[Data provided]

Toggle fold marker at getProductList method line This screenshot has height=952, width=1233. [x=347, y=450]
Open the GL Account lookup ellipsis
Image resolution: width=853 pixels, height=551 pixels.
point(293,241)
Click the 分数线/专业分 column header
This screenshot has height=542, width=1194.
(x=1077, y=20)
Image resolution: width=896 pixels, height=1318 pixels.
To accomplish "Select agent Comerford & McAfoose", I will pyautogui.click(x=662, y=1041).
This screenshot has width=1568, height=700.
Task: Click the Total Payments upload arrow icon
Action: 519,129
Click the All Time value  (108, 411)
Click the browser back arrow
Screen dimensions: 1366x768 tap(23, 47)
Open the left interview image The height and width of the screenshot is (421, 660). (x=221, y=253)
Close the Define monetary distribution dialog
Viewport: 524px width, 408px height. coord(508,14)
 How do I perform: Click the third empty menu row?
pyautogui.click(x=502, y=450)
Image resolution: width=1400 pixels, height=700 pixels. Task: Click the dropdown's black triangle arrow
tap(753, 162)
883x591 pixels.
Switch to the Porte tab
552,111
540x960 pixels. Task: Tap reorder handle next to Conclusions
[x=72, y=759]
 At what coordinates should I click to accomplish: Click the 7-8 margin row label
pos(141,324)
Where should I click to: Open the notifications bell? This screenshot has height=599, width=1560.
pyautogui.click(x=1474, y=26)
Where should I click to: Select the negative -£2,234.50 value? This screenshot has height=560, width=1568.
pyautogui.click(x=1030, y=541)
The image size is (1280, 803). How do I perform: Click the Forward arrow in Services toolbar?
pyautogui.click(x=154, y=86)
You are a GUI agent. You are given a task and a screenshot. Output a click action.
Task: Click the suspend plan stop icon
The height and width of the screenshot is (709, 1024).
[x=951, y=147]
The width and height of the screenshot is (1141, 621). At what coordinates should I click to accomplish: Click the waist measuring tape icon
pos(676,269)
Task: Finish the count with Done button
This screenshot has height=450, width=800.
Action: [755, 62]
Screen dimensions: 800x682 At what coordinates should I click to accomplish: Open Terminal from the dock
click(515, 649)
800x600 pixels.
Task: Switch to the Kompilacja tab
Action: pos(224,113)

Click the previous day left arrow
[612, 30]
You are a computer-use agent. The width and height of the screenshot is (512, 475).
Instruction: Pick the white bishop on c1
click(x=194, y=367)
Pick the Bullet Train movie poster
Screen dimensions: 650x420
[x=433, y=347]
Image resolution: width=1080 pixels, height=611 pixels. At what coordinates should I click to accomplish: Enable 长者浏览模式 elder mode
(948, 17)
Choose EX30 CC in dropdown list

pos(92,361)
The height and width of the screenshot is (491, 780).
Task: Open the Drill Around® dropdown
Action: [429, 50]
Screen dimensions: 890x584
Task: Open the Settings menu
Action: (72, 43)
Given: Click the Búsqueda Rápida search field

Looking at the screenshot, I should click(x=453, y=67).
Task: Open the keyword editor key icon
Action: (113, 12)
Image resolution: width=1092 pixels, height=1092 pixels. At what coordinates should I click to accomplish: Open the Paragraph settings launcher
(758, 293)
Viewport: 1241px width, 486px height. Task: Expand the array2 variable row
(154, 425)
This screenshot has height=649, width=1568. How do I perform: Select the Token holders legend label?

[/Data provided]

Required action:
Take the entries above and set them all down again exactly as they read.

Result of this task:
Toggle fold marker at getProductList method line This screenshot has height=952, width=1233. [x=347, y=450]
Open the GL Account lookup ellipsis
Image resolution: width=853 pixels, height=551 pixels.
point(293,241)
Click the 分数线/专业分 column header
This screenshot has height=542, width=1194.
(x=1077, y=20)
Image resolution: width=896 pixels, height=1318 pixels.
To accomplish "Select agent Comerford & McAfoose", I will pyautogui.click(x=662, y=1041).
This screenshot has width=1568, height=700.
Task: Click the Total Payments upload arrow icon
Action: 519,129
Click the All Time value  (108, 411)
Click the browser back arrow
Screen dimensions: 1366x768 tap(23, 47)
Open the left interview image The height and width of the screenshot is (421, 660). (x=221, y=253)
Close the Define monetary distribution dialog
Viewport: 524px width, 408px height. coord(508,14)
 How do I perform: Click the third empty menu row?
pyautogui.click(x=502, y=450)
Image resolution: width=1400 pixels, height=700 pixels. Task: Click the dropdown's black triangle arrow
tap(753, 162)
883x591 pixels.
Switch to the Porte tab
552,111
540x960 pixels. Task: Tap reorder handle next to Conclusions
[x=72, y=759]
 At what coordinates should I click to accomplish: Click the 7-8 margin row label
pos(141,324)
Where should I click to: Open the notifications bell? This screenshot has height=599, width=1560.
pyautogui.click(x=1474, y=26)
Where should I click to: Select the negative -£2,234.50 value? This screenshot has height=560, width=1568.
pyautogui.click(x=1030, y=541)
The image size is (1280, 803). How do I perform: Click the Forward arrow in Services toolbar?
pyautogui.click(x=154, y=86)
You are a GUI agent. You are given a task and a screenshot. Output a click action.
Task: Click the suspend plan stop icon
The height and width of the screenshot is (709, 1024).
[x=951, y=147]
The width and height of the screenshot is (1141, 621). At what coordinates should I click to accomplish: Click the waist measuring tape icon
pos(676,269)
Task: Finish the count with Done button
This screenshot has height=450, width=800.
Action: [755, 62]
Screen dimensions: 800x682 At what coordinates should I click to accomplish: Open Terminal from the dock
click(515, 649)
800x600 pixels.
Task: Switch to the Kompilacja tab
Action: pos(224,113)

Click the previous day left arrow
[612, 30]
You are a computer-use agent. The width and height of the screenshot is (512, 475).
Instruction: Pick the white bishop on c1
click(x=194, y=367)
Pick the Bullet Train movie poster
Screen dimensions: 650x420
[x=433, y=347]
Image resolution: width=1080 pixels, height=611 pixels. At what coordinates should I click to accomplish: Enable 长者浏览模式 elder mode
(948, 17)
Choose EX30 CC in dropdown list

pos(92,361)
The height and width of the screenshot is (491, 780).
Task: Open the Drill Around® dropdown
Action: [429, 50]
Screen dimensions: 890x584
Task: Open the Settings menu
Action: (72, 43)
Given: Click the Búsqueda Rápida search field

Looking at the screenshot, I should click(x=453, y=67).
Task: Open the keyword editor key icon
Action: (113, 12)
Image resolution: width=1092 pixels, height=1092 pixels. At what coordinates should I click to accomplish: Open the Paragraph settings launcher
(758, 293)
Viewport: 1241px width, 486px height. Task: Expand the array2 variable row
(154, 425)
This screenshot has height=649, width=1568. How do I perform: Select the Token holders legend label?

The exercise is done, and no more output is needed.